Avec « Nos absentes », Laurène Daycard nous emmène aux origines des féminicides

VIOLENCES - « C’est la souffrance de chacune de nous qui sort de l’ombre. » Ces mots, ce sont ceux de la mère de Madeleine, l’une des « absentes » dont Laurène Daycard a choisi de retracer l’histoire. Elle les a envoyés à l’autrice après avoir lu son livre.

« Nos Absentes. À l’origine des féminicides » (Seuil) est à la fois une enquête et un récit intime, le fruit d’années de travail pour Laurène Daycard, journaliste indépendante spécialisée dans la condition des femmes dans le monde. En France, elle couvre depuis 2016 les affaires de féminicides, notamment les défaillances juridiques ayant précédé ces meurtres, à travers les récits de survivantes et de familles endeuillés. Elle s’intéresse aussi dans son livre aux mesures de prévention mises en place, comme un stage de responsabilisation pour auteurs de violences conjugales auquel elle a pu assister. Une enquête au long cours pour sortir les féminicides « des rubriques ’faits divers’ et les réinscrire dans le récit social et politique des violences sexistes ».

=====

§ **CONSIGNE A**:
Répondez aux questions suivantes à partir du texte sur « Nos absentes » :
(i) Qui a envoyé à l'autrice les mots « C'est la souffrance de chacune de nous qui sort de l'ombre » ?
(ii) Quelle maison d'édition publie le livre ?
(iii) Depuis quelle année Laurène Daycard couvre-t-elle les affaires de féminicides en France ?
§ **CONSIGNE B**:
Relevez toutes les expressions par lesquelles le texte sur « Nos absentes » définit ce qu'est le livre.
§ **CONSIGNE C**:
Poursuivez le texte sur « Nos absentes » après sa dernière phrase.

§ **DONNÉES FOURNIES**:

=====

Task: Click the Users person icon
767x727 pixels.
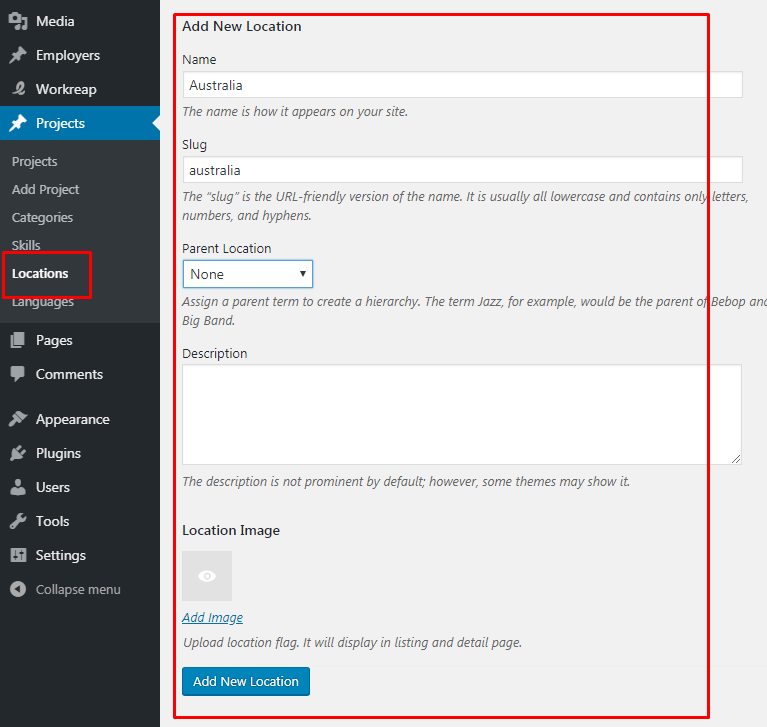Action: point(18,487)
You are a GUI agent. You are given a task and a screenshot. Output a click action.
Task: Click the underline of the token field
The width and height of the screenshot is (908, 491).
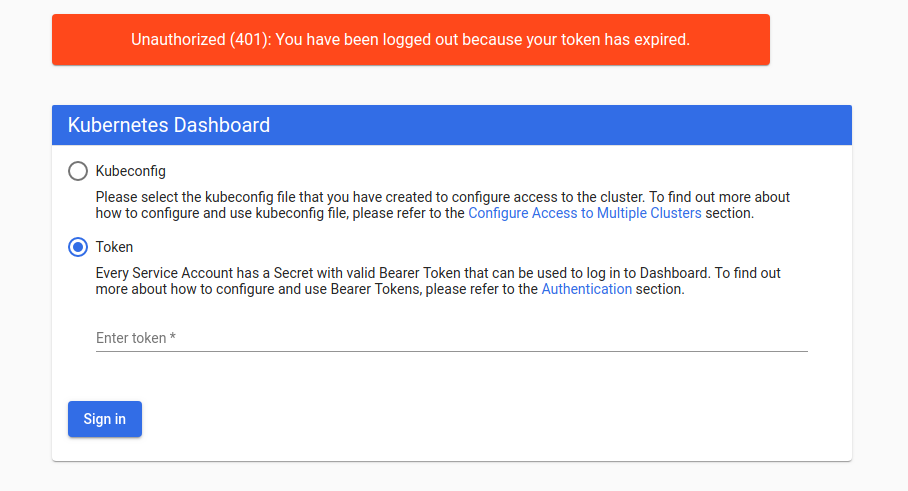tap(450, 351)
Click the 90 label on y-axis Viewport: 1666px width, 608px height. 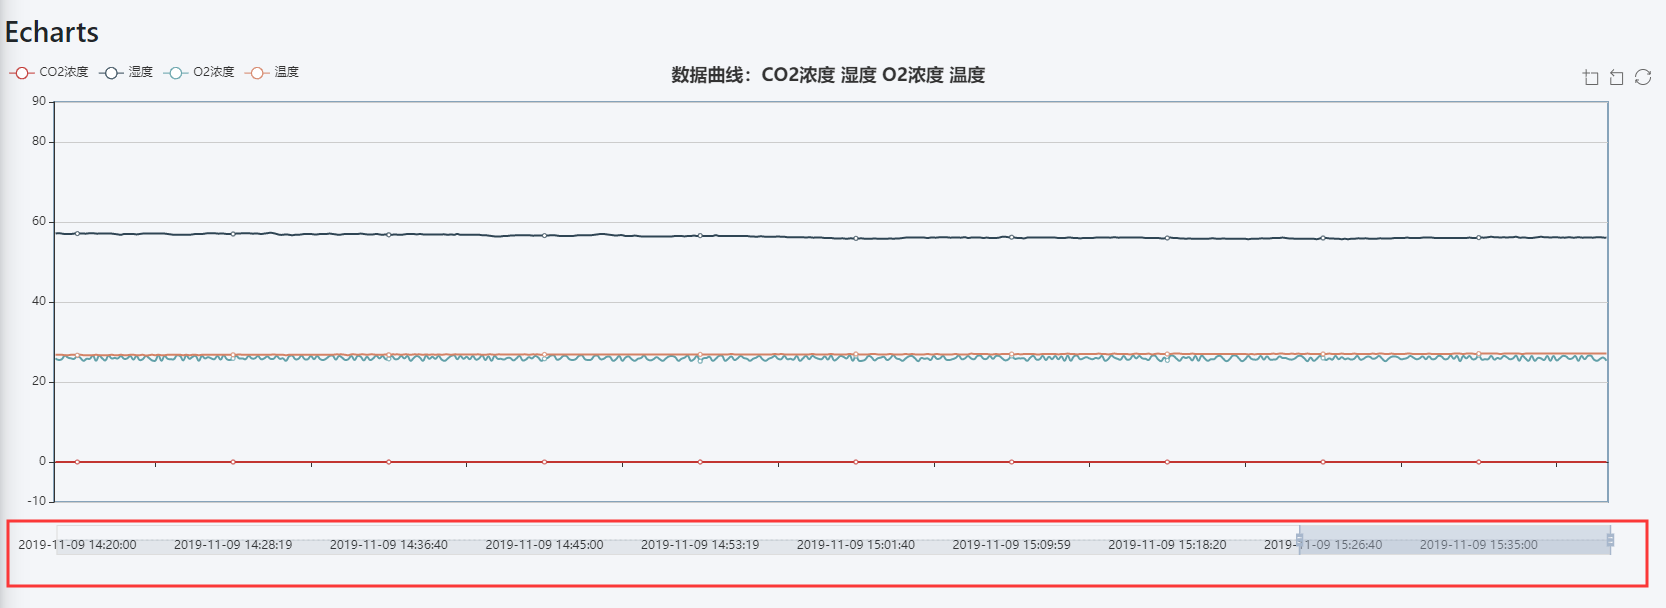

=====

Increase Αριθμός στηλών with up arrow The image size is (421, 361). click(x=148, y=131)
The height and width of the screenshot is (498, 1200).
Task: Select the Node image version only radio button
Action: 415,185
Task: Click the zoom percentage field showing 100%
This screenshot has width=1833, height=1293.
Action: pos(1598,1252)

=====

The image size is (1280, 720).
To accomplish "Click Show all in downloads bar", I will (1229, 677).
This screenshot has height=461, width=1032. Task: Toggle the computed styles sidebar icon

=====

§ **RÉSULTAT A**:
(i) La mère de Madeleine.
(ii) Le Seuil.
(iii) Depuis 2016.

§ **RÉSULTAT B**:
- une enquête
- un récit intime
- le fruit d'années de travail
- une enquête au long cours

§ **RÉSULTAT C**:
Le HuffPost. Comment avez-vous commencé à travailler sur le sujet des féminicides ?

Laurène Daycard. En 2016, j’étais en Turquie pour couvrir l’émergence d’un mouvement de lutte contre les féminicides qui s’appelait « Nous arrêterons les féminicides ». Et j’ai rencontré des mères qui venaient de perdre leurs filles dans un contexte conjugal. Notamment Sevgi, la mère de Yamour. Elle avait perdu sa fille un an auparavant, et ça avait été une rencontre assez forte pour moi. J’avais accompagné cette mère sur le parvis de la mosquée, pour participer à une cérémonie funéraire. Et je me suis dit que les histoires de ces mères qui perdent leurs filles, je pouvais aussi les raconter en France. À l’époque, on parlait encore beaucoup de « crimes passionnels », de « drames de la séparation » et c’était paradoxalement presque plus facile d’écrire sur des affaires de féminicides à l’étranger que sur le territoire français.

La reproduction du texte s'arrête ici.